5. Termination. This Agreement shall terminate upon the earlier to occur of (a) termination of the License Agreement, or (b) termination of the Trust. BGII shall notify the Trustee as soon as reasonably practicable of the occurrence of an event described in (a) above. Upon termination of this Agreement, the Trust’s right to use the Licensor Patent Rights pursuant to the License Agreement shall terminate immediately.
6. Indemnification.
(a) The Trust shall indemnify and hold harmless BGII, its officers, employees, agents, successors, and assigns against all judgments, damages, costs or losses of any kind (including reasonable attorneys’ fees and experts’ fees) resulting from any claim, action or proceeding (collectively “Claims”) that arises out of or relates to any breach by BGII of its covenants, other obligations, representations, or warranties under the License Agreement caused by the actions or inactions of the Trust. The provisions of this section shall survive termination of this Agreement.
(b) BGII shall indemnify and hold harmless the Trust against all judgments, damages, costs or losses of any kind (including reasonable attorneys’ fees and experts’ fees) resulting from any Claims that arise out of or relate to any assertion by BONY that the business or operations of the Trust, as described in the Registration Statement, violate Licensor Patent Rights.
7. Representations. Each party hereby represents and warrants that (i) it has the power and authority to enter into this Agreement and perform its obligations hereunder; and (ii) the execution and delivery of this Agreement have been duly authorized and all necessary actions have been taken to make this Agreement a legal, valid and binding obligation of such party enforceable in accordance with its terms.
8. Limitation of Liability.
IN NO EVENT SHALL TRUSTEE BE LIABLE FOR ANY SPECIAL, INCIDENTAL, CONSEQUENTIAL, PUNITIVE, EXEMPLARY OR OTHER INDIRECT DAMAGES PURSUANT TO THIS AGREEMENT, HOWSOEVER CAUSED, WHETHER ARISING IN CONTRACT, TORT OR OTHERWISE, EVEN IF IT HAS BEEN ADVISED OF THE POSSIBILITY OF SUCH DAMAGES.
9. Acknowledgement of Rights.
(a) During the term of this Agreement, the Trust will not directly or indirectly: (i) initiate or participate in any proceeding of any kind opposing the grant of any patent, or challenging any patent application, within the Licensor Patent Rights, (ii) dispute the validity or enforceability of any patent within the Licensor Patent Rights or any of the claims thereof, or (iii) assist any other person to do any of the foregoing (except if required by court order or subpoena).
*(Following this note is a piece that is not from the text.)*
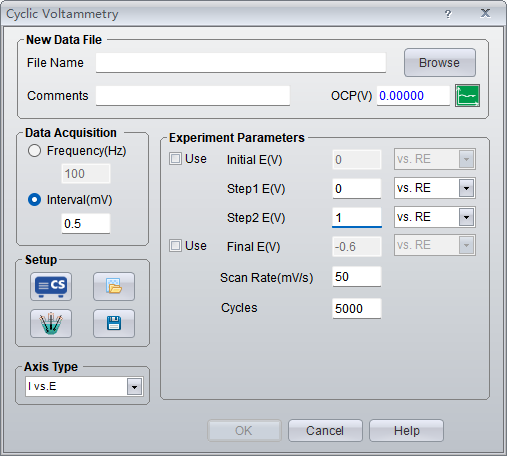This screenshot has height=456, width=507.
Task: Click the File Name input field
Action: pyautogui.click(x=241, y=63)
(b) During the term of this Agreement and thereafter, the Trust shall not directly or indirectly interfere improperly with BONY’s ability to negotiate with any potential licensee under, or any potential purchaser of, the Licensor Patent Rights, or assist any other person to do the foregoing (except if required by court order or subpoena). This paragraph shall survive termination or expiration of this Agreement for any reason.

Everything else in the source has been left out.